*What is required*
From the rows below, pick out each line that contains the string "width", and copy those lines. Treat uppercase and lowercase letters as different.

*Dataset records*
....
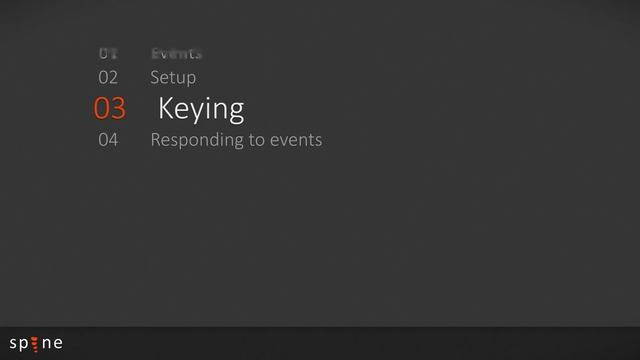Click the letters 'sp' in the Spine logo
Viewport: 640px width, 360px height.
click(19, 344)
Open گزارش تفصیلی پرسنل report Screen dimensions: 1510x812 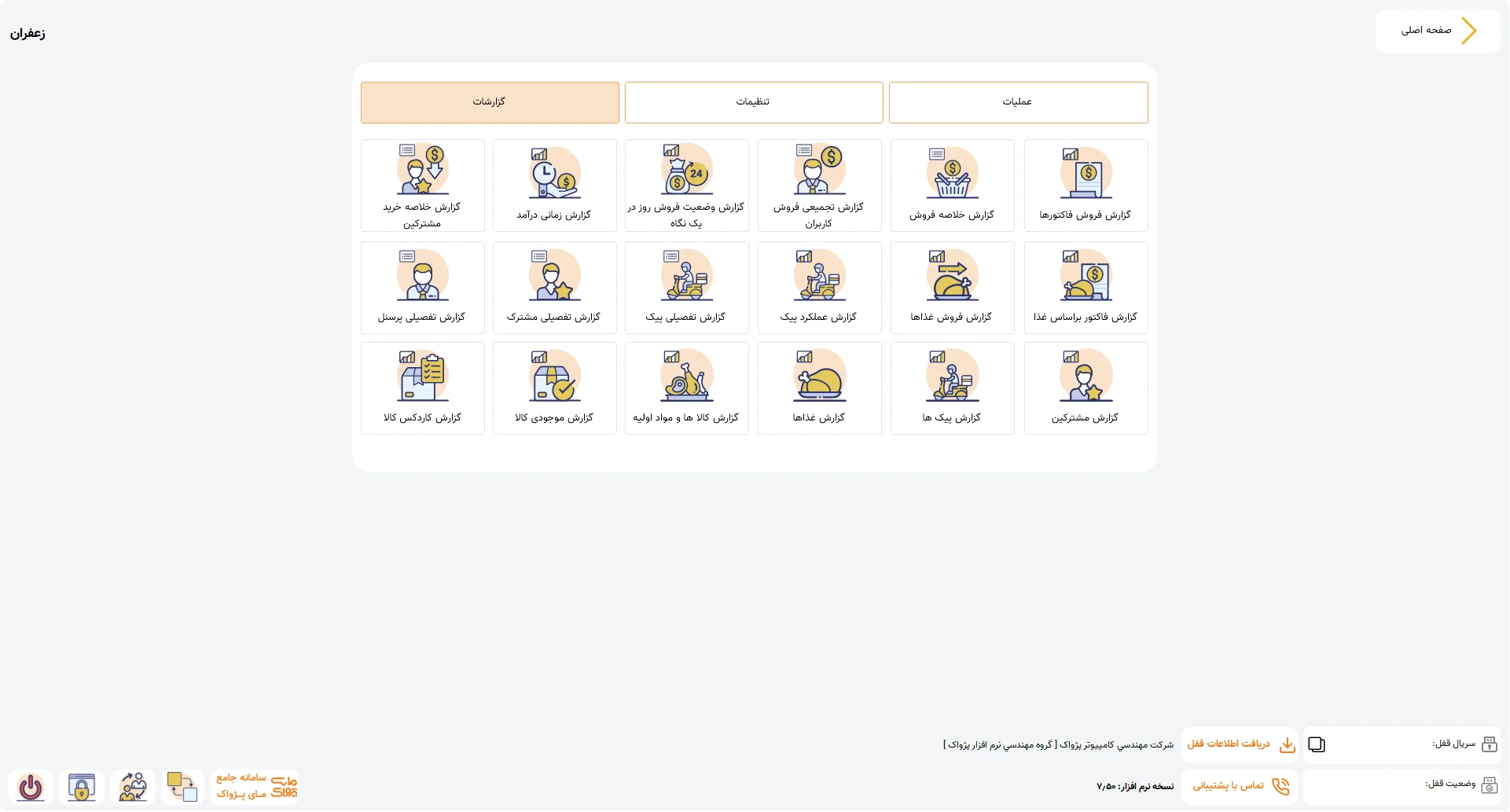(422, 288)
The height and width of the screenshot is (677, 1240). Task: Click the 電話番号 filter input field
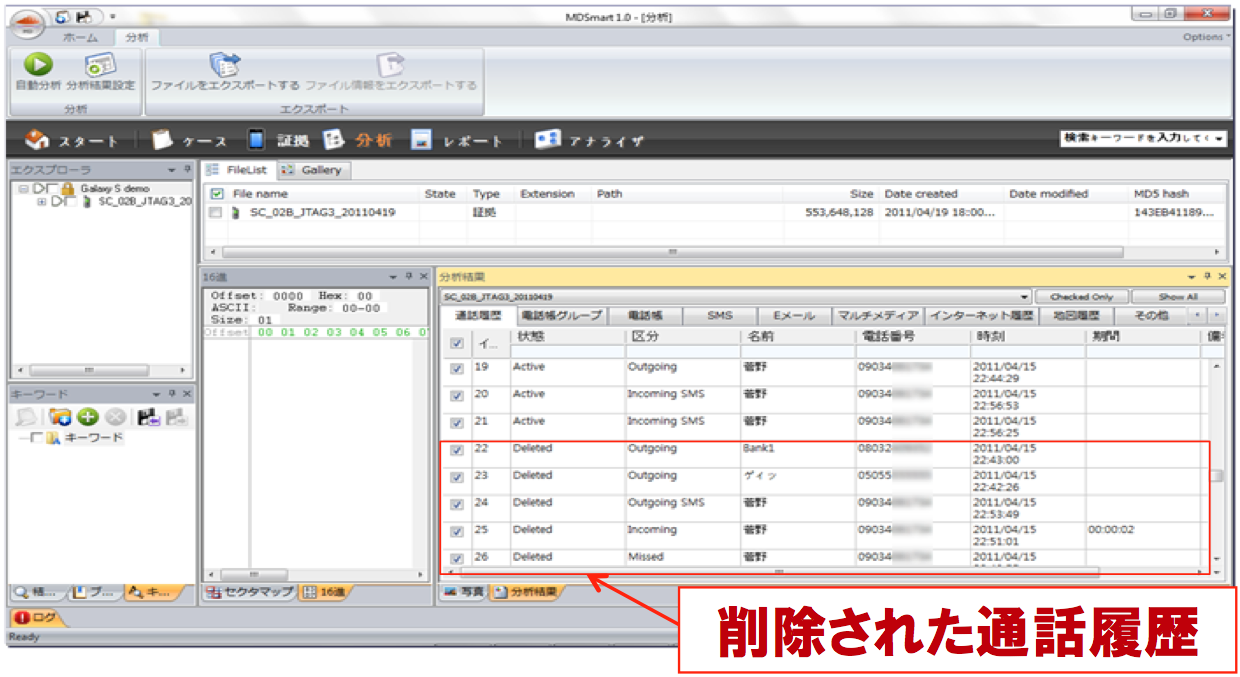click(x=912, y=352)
....
*Result of this exercise*
Viewport: 640px width, 360px height.
The height and width of the screenshot is (677, 1240). Task: Click the 電話番号 filter input field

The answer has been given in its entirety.